◆ Passage shown:
**********
PARIS — AI firms have long boasted about the enormous size and capabilities of their products, but they are increasingly looking at leaner, smaller models that they say will save on energy and cost.
Programmes like ChatGPT are underpinned by algorithms known as “large language models”, and the chatbot’s creator bragged last year that its GPT-4 model had nearly two trillion “parameters” — the building blocks of the models.
The vast size of GPT-4 allows ChatGPT to handle queries about anything from astrophysics to zoology.
But if a company needs a programme with knowledge only of, say, tigers, the algorithm can be much smaller.
“You don’t need to know the terms of the Treaty of Versailles to answer a question about a particular element of engineering,” said Laurent Felix of Ekimetrics, a firm that advises companies on AI and sustainability, according to AFP.
Google, Microsoft, Meta and OpenAI have all started offering smaller models.
Amazon too allows for all sizes of models on its cloud platform.
Kara Hurst, Amazon’s chief sustainability officer, said at a recent event in Paris that it showed the tech industry was moving towards “sobriety and frugality”.
Smaller models are better for simple tasks like summarising and indexing documents or searching an internal database.
US pharmaceutical company Merck, for example, is developing a model with Boston Consulting Group (BCG) to understand the impact of certain diseases on genes.
“It will be a very small model, between a few hundred million and a few billion parameters,” said Nicolas de Bellefonds, head of AI at BCG.
Laurent Daudet, head of French AI startup LightOn, which specialises in smaller models, said they had several advantages over their larger siblings.
They were often faster and able to “respond to more queries and more users simultaneously”, he said.
He also pointed out that they were less energy hungry — the potential climate impact being one of the major concerns over AI.
**********
◆ Information provided:
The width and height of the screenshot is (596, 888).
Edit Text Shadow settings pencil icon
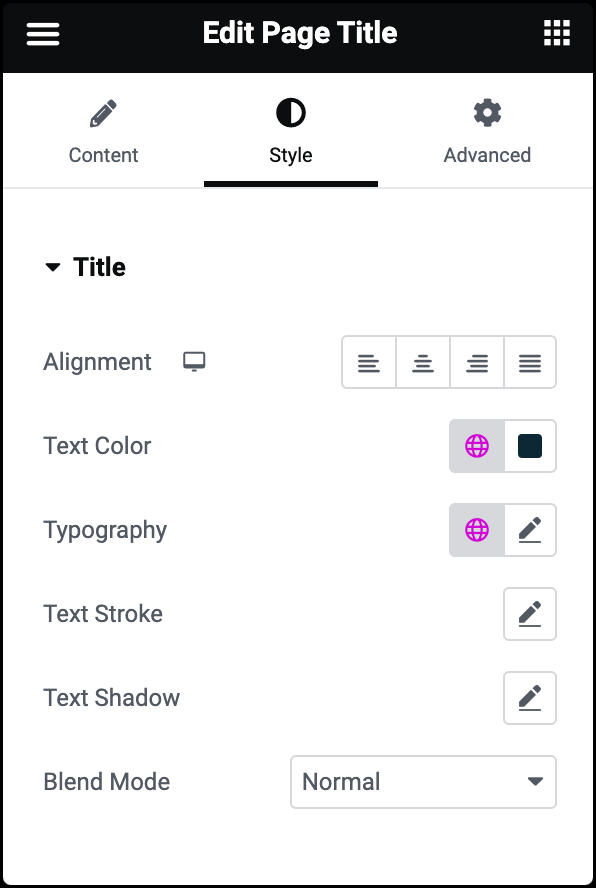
**********
◆ Tasks and exercises:
a: Repeat the article on smaller AI models word for word, from "Smaller models are" up to and including "of AI at BCG.".
b: In the article on smaller AI models, what does Ekimetrics advise companies on?
c: Extend the article on smaller AI models, picking up right after its last sentence.
None of the material is needed, so you can set it aside.

◆ Answers for this exercise:
a:
Smaller models are better for simple tasks like summarising and indexing documents or searching an internal database.
US pharmaceutical company Merck, for example, is developing a model with Boston Consulting Group (BCG) to understand the impact of certain diseases on genes.
“It will be a very small model, between a few hundred million and a few billion parameters,” said Nicolas de Bellefonds, head of AI at BCG.

b: AI and sustainability.

c:
Huge arrays of servers are needed to “train” the AI programs and then to process queries.
These servers — made up of highly advanced chips — require vast amounts of electricity both to fuel their operation and to cool them down.
Daudet explained that the smaller models needed far fewer chips, making them cheaper and more energy efficient.
Other proponents point out that they can run without using data centres altogether by being installed directly on devices.
“This is one of the ways to reduce the carbon footprint of our models,” Arthur Mensch, head of French start-up Mistral AI, told the Liberation newspaper in October.
Laurent Felix pointed out that direct use on a device also meant more “security and confidentiality of data”.
The programmes could potentially be trained on proprietary data without fear of it being compromised.
The larger programmes, though, still have the edge for solving complex problems and accessing wide ranges of data.
De Bellefonds said the future was likely to involve both kinds of models talking to each other.
“There will be a small model that will understand the question and send this information to several models of different sizes depending on the complexity of the question,” he said.
“Otherwise, we will have solutions that are either too expensive, too slow, or both.”